I finished re-reading Anathem last month. Unfortunately, AFAICT, the tiling problem depicted in the book is fictional. Though I keep wondering if it is possible to make a real puzzle conform to the (somewhat vaguely) specified problem in the book.
lozenge tiling ...some very complicated formulas for something that seems so simple

putting a hole in the center of a tiling grid turns a trivial solution into one of immense complexity

I invented a game that uses tiles in the shape of a regular hexagon plus a rhombus. IMHO, you can tile the plane aperiodically with them. See the first picture in [1].

[1] https://marcinciura.wordpress.com/2023/10/14/orinoko/

Nice looking shape.

Maybe this was not your point, but the difference with the hat/spectre tile is that there is no periodic tiling (with a reflected hat).

I have been fascinated by regular and irregular tilings for a long time.

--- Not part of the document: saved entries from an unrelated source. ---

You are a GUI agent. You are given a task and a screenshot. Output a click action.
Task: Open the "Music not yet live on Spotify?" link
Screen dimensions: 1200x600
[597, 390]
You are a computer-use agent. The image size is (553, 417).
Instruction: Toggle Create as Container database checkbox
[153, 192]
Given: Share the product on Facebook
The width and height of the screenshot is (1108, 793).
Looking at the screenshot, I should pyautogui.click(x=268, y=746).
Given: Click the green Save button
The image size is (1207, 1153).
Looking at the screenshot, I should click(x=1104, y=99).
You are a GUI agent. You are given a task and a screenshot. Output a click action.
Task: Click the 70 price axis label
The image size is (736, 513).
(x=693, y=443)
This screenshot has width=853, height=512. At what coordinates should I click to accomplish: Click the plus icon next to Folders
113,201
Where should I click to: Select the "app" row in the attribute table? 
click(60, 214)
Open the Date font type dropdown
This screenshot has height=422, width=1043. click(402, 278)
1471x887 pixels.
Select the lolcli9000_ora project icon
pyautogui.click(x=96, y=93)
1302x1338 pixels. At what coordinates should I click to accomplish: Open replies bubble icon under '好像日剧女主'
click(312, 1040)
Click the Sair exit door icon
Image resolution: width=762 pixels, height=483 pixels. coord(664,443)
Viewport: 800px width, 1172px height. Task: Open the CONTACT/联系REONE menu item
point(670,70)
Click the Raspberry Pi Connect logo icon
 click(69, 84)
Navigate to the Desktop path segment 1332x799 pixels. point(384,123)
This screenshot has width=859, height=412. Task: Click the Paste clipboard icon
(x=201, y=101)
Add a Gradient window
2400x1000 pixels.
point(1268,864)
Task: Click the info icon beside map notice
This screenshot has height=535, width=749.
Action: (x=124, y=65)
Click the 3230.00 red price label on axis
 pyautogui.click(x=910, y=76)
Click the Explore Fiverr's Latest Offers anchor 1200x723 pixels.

Last year, I spend some time generating irregular/random tiling made out of squares and triangles. One of the blogs about it is: https://www.iwriteiam.nl/D2208.html#23b

In 2016, I investigate Versaille like tilings: https://www.iwriteiam.nl/D1606.html#13

In 2003, I spend time to investigate regulat rule-30 tilings. See visualization from 2019: https://www.iwriteiam.nl/D1910.html#23

Very nice - I like the irregular square/triangles and the Versailles-like ones.

I was about to ask if the code was available, but then found the programs page. Thanks.

Interesting! I like your triangle square pattern as well. I haven't seen that before. You may already know that in the landscape architecture world your versaille-like tilings are frequently called ashlar patterns. I think they typically use periodic tilings. "AutoCAD ashlar drafting patterns" are available all over the place.
The spectre has 13 sides. Is it known whether this is the minimum possible for an einstein that only tiles aperiodically and without reflection?
I'm sure it is not known. We know almost nothing about this class of tiles, except for the very recent discovery that the class is non-empty.
The original monotile paper https://arxiv.org/abs/2303.10798 mentions that (at the time that was written) the minimum number of sides had to be 5 <= n <= 13, but also that a smaller tile can't be a polykite like the hat; exhaustive search had shown that there were no other aperiodic monotiles (than the hat and turtle) with < 21 kites

But a correction: the basic shape of the spectre is 14 sides with 2 of them colinear. It's only truly aperiodic when you modify the 14 edges, making it clear it is 'really' 14 sided not 13.